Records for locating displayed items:
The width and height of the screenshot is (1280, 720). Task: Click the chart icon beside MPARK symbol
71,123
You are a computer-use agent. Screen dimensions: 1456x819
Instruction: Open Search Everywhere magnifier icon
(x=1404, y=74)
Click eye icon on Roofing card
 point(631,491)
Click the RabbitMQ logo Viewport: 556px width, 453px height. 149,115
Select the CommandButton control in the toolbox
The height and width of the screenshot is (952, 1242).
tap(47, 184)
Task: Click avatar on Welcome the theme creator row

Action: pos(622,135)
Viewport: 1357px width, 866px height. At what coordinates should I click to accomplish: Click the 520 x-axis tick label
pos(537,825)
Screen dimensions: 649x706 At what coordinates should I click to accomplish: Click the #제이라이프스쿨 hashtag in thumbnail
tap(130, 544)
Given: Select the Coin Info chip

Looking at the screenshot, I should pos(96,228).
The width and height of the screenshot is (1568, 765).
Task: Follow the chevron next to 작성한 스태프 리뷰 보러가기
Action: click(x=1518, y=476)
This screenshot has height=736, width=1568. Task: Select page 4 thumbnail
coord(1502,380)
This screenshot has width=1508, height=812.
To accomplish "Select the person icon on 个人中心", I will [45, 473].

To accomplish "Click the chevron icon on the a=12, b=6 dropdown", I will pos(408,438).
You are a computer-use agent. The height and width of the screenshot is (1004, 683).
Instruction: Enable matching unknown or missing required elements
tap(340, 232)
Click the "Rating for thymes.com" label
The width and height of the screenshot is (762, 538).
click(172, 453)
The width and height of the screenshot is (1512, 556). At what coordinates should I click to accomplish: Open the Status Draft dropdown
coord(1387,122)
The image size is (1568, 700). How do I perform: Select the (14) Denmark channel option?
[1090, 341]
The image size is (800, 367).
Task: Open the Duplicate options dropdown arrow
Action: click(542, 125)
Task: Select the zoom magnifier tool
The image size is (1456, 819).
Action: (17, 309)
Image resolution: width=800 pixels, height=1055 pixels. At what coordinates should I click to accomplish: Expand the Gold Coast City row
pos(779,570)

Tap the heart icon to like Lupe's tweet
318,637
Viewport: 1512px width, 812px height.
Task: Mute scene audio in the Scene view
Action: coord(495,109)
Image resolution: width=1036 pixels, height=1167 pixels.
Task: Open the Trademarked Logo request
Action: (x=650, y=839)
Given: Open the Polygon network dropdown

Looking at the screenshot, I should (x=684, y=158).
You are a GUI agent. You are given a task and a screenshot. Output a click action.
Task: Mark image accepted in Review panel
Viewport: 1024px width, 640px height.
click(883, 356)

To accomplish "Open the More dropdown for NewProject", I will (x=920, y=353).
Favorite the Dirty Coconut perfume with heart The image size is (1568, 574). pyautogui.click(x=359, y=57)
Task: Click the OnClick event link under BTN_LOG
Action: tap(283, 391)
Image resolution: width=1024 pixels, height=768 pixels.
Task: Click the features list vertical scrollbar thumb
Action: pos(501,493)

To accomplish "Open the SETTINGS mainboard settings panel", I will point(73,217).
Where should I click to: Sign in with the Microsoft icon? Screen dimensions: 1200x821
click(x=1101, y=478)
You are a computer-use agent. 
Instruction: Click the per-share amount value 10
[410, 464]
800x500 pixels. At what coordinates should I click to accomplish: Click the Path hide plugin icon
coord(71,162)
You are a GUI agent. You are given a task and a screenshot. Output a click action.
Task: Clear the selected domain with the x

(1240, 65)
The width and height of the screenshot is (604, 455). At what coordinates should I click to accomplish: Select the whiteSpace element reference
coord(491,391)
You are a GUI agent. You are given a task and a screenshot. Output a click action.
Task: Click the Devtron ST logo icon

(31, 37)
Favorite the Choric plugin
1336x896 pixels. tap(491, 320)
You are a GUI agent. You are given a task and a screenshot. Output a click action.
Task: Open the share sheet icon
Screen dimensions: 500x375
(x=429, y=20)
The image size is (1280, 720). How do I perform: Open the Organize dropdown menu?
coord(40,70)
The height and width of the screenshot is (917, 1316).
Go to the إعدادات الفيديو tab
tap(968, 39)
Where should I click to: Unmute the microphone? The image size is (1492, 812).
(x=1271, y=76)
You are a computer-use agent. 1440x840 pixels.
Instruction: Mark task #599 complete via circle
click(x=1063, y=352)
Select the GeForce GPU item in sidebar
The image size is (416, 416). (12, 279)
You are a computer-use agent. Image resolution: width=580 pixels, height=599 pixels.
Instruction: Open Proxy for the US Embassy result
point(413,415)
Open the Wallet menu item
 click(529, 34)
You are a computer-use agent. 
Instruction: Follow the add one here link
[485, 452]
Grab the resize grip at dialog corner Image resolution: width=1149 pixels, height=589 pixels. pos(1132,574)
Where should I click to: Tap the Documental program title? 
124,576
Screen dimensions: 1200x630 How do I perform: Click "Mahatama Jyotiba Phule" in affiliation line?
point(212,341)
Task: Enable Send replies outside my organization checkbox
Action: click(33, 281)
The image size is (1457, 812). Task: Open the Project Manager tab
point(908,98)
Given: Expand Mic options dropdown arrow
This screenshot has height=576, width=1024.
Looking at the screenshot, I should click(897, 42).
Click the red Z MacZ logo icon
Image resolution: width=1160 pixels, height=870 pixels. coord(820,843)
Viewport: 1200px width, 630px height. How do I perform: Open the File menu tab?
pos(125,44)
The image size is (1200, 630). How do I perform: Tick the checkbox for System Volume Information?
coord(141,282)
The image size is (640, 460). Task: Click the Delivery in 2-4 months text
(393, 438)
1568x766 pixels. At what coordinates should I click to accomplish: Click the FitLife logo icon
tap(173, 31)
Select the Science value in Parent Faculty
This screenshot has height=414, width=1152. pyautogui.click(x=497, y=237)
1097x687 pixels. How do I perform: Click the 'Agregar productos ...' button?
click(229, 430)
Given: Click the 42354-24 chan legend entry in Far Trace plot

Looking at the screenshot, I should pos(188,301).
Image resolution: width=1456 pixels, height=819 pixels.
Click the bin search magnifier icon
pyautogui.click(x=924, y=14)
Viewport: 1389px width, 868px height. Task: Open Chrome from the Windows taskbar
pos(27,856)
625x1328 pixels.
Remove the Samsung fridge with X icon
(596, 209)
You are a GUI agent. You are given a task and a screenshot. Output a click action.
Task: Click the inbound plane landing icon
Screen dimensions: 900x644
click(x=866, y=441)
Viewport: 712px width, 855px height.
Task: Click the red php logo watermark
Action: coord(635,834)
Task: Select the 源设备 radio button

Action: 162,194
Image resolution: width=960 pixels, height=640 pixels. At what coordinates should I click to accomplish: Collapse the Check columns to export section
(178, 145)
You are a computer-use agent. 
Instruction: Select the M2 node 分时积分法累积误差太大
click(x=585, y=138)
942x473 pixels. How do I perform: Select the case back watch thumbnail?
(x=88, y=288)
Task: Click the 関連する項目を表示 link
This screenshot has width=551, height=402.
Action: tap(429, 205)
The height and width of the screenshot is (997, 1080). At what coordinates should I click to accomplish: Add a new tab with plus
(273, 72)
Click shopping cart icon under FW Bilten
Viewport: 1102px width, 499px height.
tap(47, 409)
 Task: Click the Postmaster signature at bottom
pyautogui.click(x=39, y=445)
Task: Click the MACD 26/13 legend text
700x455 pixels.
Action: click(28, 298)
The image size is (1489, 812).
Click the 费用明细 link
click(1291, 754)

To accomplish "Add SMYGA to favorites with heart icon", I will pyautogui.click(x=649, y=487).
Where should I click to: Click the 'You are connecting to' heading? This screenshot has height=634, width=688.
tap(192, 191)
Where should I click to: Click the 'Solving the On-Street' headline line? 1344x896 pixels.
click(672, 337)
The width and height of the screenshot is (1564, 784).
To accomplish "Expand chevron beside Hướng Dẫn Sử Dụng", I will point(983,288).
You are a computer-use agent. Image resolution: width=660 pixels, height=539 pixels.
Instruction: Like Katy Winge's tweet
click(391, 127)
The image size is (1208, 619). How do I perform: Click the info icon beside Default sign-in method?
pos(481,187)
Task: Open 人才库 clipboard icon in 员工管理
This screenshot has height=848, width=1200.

Short problem:
Copy out the lines of the records without any change, from the line containing "Viewport: 1357px width, 866px" down to the line containing "I will pos(408,438).", both included.

Completed task:
Viewport: 1357px width, 866px height. At what coordinates should I click to accomplish: Click the 520 x-axis tick label
pos(537,825)
Screen dimensions: 649x706 At what coordinates should I click to accomplish: Click the #제이라이프스쿨 hashtag in thumbnail
tap(130, 544)
Given: Select the Coin Info chip

Looking at the screenshot, I should pos(96,228).
The width and height of the screenshot is (1568, 765).
Task: Follow the chevron next to 작성한 스태프 리뷰 보러가기
Action: click(x=1518, y=476)
This screenshot has height=736, width=1568. Task: Select page 4 thumbnail
coord(1502,380)
This screenshot has width=1508, height=812.
To accomplish "Select the person icon on 个人中心", I will [45, 473].

To accomplish "Click the chevron icon on the a=12, b=6 dropdown", I will pos(408,438).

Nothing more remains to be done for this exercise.